Millar Highlights Successful Model for Queensland Drought Appeals

Member for Gregory, Lachlan Millar is calling the Premier to model the Governments’ new Queensland Drought Appeal on the success of the community-led Western Queensland Drought.

Lachlan Millar Winton grazier John Paine and Shadow Agriculture Ministe.._ (002)

Lachlan Millar with Winton grazier John Paine and Shadow Agriculture Minister Tony Perrett

It’s an approach, he says that benefits all those affected by drought in the regions.

“The money has come from public and corporate donations of cash. It is distributed via pre-loaded debit cards to drought affected farmers and graziers.”

Mr Millar says the Western Queensland Appeal is discreet and dignified.

“It ensures that they funds are spent locally, including items such as groceries from the local supermarket, medicines from the local pharmacist or having the car serviced at the local mechanic.”

Mr Millar says the Western Queensland Drought Appeal was set up in consultation with locals, after the Premier refused his request three years ago for a Queensland Drought Appeal to promote and distribute monetary donations.

“I congratulate the Premier for coming to the table and supporting our farmers and graziers throughout Rural Queensland, but it’s important that we ensure that the money raised it effectively supporting the whole rural community.”

“Over the last three years the Western Queensland Drought Appeal has delivered over a million dollars to drought-affected primary producers and their families in 18 remote shires across north, south and central western Queensland.”

“With the debit card, families can continue to function within their local communities and by spending the money locally, we are keeping our small business families in town.”

Mr Millar says that small business operators are not eligible for Federal government assistance, so they are really hit hard.

“We are in our seventh year of drought in western Queensland. The whole basis of the local economies would have evaporated without the Western Queensland Drought Appeal. It has been calculated that every dollar distributed circulates seven times in the local economies. So, we are making those donations work very hard.”

“If we are to have viable communities after the drought we need to keep the general grocers, the hardware merchant, the newsagent, the local tradies such as the mechanic and the electrician, the butcher and the plumber going.”

Mr Millar says he hopes the new Queensland Drought Appeal Fund will promote the donation of cash for drought relief and he is urging the Premier to look at what’s already working with the Western Queensland Drought Appeal.

“It might be three years late, but it is still needed so I encourage everyone to make a donation, small or large.”

Saved data entries

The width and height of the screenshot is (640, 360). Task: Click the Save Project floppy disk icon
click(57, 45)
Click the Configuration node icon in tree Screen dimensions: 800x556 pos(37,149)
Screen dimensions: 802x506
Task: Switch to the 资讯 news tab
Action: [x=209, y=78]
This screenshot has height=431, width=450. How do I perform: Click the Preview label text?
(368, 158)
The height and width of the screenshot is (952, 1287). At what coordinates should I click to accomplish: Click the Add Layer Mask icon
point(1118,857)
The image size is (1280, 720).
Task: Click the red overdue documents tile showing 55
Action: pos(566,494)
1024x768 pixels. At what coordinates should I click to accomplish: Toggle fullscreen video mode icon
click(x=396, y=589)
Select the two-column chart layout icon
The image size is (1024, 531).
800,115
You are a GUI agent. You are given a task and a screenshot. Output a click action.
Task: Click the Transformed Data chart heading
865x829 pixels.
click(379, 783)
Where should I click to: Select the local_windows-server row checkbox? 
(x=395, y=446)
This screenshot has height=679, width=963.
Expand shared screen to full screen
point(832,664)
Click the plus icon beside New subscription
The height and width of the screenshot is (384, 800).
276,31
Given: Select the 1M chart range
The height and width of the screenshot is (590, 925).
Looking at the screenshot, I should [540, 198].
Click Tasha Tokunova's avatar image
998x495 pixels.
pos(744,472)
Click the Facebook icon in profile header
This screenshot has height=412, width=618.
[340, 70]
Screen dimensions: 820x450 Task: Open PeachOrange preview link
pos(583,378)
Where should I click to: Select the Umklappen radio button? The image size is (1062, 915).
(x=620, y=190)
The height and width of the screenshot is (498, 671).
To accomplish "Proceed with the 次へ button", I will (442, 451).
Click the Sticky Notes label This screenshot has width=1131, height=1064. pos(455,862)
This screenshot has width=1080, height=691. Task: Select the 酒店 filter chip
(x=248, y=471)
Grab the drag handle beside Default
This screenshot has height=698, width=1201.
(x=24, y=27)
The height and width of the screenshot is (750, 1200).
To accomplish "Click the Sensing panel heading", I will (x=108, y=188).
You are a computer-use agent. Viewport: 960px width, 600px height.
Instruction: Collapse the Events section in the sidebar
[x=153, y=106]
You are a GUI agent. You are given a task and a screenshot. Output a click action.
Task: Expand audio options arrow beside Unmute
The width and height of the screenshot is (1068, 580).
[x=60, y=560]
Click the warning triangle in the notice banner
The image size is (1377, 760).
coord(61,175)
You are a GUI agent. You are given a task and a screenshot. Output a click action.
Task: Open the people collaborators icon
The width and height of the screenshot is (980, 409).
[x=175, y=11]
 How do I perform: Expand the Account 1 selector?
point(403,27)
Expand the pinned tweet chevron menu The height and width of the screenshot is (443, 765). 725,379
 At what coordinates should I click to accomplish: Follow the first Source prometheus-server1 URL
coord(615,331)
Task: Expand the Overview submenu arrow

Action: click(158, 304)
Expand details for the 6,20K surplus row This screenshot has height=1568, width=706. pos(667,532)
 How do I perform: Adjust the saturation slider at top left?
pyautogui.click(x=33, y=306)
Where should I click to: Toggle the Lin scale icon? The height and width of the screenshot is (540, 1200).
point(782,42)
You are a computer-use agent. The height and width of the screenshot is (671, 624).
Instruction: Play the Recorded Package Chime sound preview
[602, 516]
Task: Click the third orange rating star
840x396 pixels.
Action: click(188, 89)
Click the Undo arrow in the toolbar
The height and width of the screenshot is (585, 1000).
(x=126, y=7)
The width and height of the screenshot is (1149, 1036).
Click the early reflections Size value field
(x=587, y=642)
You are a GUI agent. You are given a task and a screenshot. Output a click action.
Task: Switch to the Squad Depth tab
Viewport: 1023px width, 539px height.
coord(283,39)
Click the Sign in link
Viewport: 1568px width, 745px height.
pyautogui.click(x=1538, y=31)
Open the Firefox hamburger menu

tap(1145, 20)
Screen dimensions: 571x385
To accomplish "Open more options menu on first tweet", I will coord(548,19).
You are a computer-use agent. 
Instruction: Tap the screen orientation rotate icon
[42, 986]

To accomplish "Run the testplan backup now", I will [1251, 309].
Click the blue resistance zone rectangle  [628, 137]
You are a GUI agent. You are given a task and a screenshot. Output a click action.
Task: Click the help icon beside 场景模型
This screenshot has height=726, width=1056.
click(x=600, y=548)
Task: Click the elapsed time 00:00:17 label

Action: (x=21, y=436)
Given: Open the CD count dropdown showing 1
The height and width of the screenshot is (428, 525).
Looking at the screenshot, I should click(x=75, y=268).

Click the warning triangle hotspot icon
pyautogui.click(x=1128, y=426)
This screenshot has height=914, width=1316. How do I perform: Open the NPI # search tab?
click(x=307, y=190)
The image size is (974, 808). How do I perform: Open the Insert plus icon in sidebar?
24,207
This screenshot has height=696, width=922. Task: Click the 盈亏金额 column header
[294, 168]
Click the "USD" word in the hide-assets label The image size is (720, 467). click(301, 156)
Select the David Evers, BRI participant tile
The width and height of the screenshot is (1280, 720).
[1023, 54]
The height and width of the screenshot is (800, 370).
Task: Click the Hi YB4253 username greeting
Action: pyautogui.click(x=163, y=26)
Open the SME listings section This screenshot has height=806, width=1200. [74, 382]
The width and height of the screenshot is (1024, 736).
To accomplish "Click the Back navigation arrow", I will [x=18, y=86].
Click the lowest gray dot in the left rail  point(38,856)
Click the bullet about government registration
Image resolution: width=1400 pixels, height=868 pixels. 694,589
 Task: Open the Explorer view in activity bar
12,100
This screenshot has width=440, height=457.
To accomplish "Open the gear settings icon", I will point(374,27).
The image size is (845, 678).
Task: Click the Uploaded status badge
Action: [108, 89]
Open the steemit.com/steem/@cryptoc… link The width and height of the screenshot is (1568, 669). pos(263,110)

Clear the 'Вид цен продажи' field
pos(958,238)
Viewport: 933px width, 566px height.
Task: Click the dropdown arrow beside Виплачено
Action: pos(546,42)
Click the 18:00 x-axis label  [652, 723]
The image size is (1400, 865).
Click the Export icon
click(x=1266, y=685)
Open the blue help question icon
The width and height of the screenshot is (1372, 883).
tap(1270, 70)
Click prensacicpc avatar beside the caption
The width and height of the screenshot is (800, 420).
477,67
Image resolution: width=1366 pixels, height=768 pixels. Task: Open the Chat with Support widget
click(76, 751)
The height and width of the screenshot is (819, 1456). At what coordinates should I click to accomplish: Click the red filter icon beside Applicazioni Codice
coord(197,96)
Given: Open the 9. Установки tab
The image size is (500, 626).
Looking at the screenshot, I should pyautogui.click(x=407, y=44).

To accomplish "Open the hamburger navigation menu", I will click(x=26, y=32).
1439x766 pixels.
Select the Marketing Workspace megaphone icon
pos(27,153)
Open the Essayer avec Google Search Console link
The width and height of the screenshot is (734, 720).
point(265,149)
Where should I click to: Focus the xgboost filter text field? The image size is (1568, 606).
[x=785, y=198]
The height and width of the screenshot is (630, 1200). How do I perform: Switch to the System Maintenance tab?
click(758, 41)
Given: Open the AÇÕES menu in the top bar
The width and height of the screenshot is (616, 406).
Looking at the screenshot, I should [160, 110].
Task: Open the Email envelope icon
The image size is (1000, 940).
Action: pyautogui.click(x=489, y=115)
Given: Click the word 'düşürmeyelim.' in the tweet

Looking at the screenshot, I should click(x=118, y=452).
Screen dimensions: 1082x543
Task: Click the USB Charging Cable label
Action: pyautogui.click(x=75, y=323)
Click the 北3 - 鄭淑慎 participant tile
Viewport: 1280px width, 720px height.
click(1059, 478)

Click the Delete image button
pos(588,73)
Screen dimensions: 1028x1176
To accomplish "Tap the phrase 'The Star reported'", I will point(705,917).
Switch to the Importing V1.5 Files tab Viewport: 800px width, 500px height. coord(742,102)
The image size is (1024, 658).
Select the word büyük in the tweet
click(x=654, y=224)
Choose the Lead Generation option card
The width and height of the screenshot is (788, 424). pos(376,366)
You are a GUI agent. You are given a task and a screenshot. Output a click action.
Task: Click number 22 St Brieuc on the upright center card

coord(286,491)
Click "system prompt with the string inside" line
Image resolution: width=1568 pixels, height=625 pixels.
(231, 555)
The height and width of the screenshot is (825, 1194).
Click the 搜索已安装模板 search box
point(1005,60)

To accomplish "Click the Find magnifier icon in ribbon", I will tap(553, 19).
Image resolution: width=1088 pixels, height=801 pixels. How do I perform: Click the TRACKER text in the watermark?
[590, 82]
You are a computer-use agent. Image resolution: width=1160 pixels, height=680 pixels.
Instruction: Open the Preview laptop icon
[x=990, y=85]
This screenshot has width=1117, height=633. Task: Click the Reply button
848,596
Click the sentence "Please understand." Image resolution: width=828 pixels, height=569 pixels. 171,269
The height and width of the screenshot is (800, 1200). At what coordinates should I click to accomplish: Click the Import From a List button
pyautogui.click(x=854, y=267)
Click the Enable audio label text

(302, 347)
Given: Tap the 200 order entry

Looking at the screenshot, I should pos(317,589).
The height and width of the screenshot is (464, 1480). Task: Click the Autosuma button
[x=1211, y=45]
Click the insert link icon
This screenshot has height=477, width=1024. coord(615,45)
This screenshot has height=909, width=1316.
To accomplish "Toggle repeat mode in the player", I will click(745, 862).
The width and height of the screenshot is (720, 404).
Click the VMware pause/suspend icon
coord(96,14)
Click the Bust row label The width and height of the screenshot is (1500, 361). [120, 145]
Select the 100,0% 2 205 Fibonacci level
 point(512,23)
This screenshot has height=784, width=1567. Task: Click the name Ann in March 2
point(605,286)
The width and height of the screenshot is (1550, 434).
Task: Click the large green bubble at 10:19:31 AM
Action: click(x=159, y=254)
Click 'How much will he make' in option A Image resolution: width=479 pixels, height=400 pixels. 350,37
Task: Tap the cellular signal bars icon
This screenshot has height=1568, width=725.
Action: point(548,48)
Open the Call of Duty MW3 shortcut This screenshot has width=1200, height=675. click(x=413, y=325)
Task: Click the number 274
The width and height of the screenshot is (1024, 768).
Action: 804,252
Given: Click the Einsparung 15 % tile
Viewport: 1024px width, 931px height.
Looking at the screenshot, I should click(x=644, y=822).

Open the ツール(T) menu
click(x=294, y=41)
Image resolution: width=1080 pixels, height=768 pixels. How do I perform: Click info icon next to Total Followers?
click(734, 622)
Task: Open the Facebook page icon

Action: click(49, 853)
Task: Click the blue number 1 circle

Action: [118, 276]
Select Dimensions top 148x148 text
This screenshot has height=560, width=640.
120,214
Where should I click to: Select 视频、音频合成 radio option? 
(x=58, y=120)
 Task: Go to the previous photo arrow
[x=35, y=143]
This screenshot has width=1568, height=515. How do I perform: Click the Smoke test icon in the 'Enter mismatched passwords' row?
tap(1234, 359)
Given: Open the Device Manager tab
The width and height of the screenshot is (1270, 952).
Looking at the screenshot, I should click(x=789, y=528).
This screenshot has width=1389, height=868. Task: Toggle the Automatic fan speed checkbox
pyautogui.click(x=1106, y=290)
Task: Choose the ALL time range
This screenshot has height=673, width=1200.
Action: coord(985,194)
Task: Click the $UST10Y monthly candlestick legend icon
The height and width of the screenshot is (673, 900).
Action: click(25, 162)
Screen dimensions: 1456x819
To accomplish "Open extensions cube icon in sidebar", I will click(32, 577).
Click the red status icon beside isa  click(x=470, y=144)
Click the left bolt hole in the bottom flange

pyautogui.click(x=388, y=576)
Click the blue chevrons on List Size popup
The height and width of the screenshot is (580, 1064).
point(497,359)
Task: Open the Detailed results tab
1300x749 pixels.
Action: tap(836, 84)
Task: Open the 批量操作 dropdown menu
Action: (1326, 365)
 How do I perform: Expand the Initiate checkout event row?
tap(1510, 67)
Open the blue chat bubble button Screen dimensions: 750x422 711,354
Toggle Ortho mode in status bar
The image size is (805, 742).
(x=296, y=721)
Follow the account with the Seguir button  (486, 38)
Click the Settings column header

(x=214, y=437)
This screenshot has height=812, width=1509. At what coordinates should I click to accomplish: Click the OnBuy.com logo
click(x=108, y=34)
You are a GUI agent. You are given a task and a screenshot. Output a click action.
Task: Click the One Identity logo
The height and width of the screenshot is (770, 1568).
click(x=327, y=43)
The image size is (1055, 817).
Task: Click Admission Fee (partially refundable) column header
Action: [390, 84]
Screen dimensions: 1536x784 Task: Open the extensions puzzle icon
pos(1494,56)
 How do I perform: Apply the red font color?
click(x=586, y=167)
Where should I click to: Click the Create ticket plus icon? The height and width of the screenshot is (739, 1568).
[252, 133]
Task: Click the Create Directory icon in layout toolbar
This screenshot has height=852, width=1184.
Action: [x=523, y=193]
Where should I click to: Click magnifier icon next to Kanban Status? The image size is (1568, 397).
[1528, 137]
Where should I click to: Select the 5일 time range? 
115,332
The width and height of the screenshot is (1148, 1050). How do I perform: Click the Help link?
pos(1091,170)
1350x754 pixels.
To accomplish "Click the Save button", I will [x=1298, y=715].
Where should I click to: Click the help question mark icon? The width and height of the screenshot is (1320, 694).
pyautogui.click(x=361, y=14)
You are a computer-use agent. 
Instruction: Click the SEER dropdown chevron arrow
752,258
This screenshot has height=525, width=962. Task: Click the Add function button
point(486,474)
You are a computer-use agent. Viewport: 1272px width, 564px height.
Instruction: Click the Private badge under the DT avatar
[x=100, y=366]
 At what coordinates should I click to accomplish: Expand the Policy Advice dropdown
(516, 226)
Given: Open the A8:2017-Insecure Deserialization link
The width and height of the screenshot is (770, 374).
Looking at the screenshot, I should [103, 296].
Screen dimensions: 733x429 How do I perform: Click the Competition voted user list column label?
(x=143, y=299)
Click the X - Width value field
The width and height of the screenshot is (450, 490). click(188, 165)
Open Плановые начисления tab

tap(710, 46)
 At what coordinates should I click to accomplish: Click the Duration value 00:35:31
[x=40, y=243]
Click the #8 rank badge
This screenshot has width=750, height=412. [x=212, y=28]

Actions to take:
1. Write out the part of the drought appeal article from "Millar Highlights Successful" to "in the regions.".
2. According to the drought appeal article, how is the donated money distributed to drought-affected farmers and graziers?
These records play no role here.

Replies:
1.
Millar Highlights Successful Model for Queensland Drought Appeals

Member for Gregory, Lachlan Millar is calling the Premier to model the Governments’ new Queensland Drought Appeal on the success of the community-led Western Queensland Drought.

Lachlan Millar Winton grazier John Paine and Shadow Agriculture Ministe.._ (002)

Lachlan Millar with Winton grazier John Paine and Shadow Agriculture Minister Tony Perrett

It’s an approach, he says that benefits all those affected by drought in the regions.

2. It is distributed via pre-loaded debit cards.